Apple warns of serious iPhone vulnerability; how to stay safe?

Apple has issued a major security warning for iPhone users after uncovering serious vulnerabilities in WebKit, the browser engine that powers Safari and all third-party browsers on iOS, raising concerns about targeted cyberattacks on older versions of the operating system.

According to Apple, the flaws have been actively exploited in what it described as “extremely sophisticated” attacks aimed at specific individuals. The company said the vulnerabilities were used by mercenary spyware operators, a category of highly advanced surveillance tools typically deployed against journalists, activists, political figures and other high-value targets.

In a security advisory, Apple confirmed that the exploits affected versions of iOS prior to iOS 26 and could allow attackers to gain unauthorised access through malicious web content.
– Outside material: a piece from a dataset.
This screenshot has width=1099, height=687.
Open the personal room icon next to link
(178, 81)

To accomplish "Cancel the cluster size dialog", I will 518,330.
As a result, the company has strongly urged users of iPhone 11 and newer models to immediately update their devices to iOS 26, which contains critical security patches.

The seriousness of the threat has prompted warnings beyond Apple. According to a report cited by Forbes, as many as 50 per cent of iPhone users have yet to upgrade to iOS 26, despite its availability. The situation has reportedly triggered a warning from US government agencies advising users to install the latest software updates to protect against potential exploitation.

Apple said iOS 26 includes a range of new security enhancements designed to counter advanced threats. These include stronger protections against browser fingerprinting in Safari, new safeguards to block attacks via unsafe wired connections, and expanded anti-scam measures aimed at detecting fraudulent calls and messages in real time.

While Apple did not disclose the identities of the attackers or victims, the company acknowledged that the attacks were highly targeted rather than widespread. However, cybersecurity experts warn that once vulnerabilities become public, they can quickly be repurposed for broader attacks if users delay updates.

Apple has reiterated its advice that users enable automatic updates and install iOS 26 as soon as possible, stressing that timely software upgrades remain one of the most effective defenses against evolving cyber threats.